Die Eders sehen ihr Verhalten als selbstverständlich an. "Wir haben das gemacht, was jeder Verkehrsteilnehmer machen müsste", ist Josef Eder überzeugt und zeigt sich vielmehr beeindruckt von der Arbeit der Einsatzkräfte. Alles sei ruhig abgelaufen, jeder Handgriff habe gesessen – "à la bonheur".
M2: Bilder von Josef und Inge Eder
M3: Didaktische Impulse
1. Schreibt einen Dankesbrief an das Ehepaar Eder aus der Sicht der Unfallopfer!

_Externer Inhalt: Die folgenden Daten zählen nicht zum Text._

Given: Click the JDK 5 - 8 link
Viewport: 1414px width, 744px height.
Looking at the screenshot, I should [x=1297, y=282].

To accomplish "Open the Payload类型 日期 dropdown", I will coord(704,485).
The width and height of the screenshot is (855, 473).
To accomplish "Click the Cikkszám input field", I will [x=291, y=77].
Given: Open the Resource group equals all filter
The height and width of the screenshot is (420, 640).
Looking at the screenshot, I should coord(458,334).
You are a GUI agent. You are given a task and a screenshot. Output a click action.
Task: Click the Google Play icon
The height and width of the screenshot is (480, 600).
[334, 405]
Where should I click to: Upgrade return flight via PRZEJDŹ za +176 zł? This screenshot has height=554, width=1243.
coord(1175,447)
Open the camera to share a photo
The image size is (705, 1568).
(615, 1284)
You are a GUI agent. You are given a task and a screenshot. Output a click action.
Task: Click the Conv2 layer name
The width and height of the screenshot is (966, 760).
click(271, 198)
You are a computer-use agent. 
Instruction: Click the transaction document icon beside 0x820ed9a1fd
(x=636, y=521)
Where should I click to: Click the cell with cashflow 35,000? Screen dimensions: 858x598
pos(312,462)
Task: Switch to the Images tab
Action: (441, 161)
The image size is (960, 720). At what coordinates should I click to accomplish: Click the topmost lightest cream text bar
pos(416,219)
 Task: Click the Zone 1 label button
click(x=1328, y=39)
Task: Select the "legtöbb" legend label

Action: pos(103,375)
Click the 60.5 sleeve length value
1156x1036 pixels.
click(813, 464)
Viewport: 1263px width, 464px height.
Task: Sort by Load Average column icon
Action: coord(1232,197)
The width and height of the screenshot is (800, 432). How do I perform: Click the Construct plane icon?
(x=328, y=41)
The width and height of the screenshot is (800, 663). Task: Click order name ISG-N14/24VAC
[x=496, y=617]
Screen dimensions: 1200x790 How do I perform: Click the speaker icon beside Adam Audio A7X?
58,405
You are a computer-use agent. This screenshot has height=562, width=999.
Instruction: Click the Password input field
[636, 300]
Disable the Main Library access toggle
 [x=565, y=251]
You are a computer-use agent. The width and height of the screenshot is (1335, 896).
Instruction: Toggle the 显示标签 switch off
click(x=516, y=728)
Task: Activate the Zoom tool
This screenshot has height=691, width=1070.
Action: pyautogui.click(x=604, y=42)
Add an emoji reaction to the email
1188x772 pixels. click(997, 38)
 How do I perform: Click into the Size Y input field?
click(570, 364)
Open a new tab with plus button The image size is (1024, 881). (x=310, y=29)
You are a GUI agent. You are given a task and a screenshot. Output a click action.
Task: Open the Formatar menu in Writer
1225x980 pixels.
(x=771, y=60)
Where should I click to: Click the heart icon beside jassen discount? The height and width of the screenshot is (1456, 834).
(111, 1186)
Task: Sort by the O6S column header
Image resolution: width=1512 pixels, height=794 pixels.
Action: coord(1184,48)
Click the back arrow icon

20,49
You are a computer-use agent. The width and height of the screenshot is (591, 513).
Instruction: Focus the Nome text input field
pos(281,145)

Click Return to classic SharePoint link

2. Sowohl die Eders als auch die Rettungskräfte hätten "einfach nur funktioniert" - weißt du auch, was bei einem Unfall alles zu tun ist bzw. fühlst du dich darin sicher? Erkundigt euch gegebenenfalls bei einer Rotkreuzstelle in eurer Umgebung und probiert die Rettungsgriffe und Wiederbelebungsmaßnahmen vor Ort aus. Lasst euch dabei Rückmeldung geben!
3. Sowohl die Unfallopfer als auch die Helfer vor Ort brauchen nach einem Unfall erst einmal Zeit, "das Erlebte zu verarbeiten und zu verkraften". Überlegt euch in 3er-Gruppen, wie man am besten nach solch einem Ereignis abschalten kann und diskutiert anschließend eure Vorschläge im Klassenverband.
4. Unschön im Nachhinein: Wie Herr Eder den Verantwortlichen der Local-Heroes-Homepage mitteilte, verweigern die Unfallopfer im Nachgang jeden Kontakt mit ihren Rettern. Verständlicherweise sind die beiden Retter hierüber sehr enttäuscht. Schreibt einen Brief an die beiden Retter und bezieht bei euer Antwort Lk 17,11-19 ("Der dankbare Samariter") mit ein!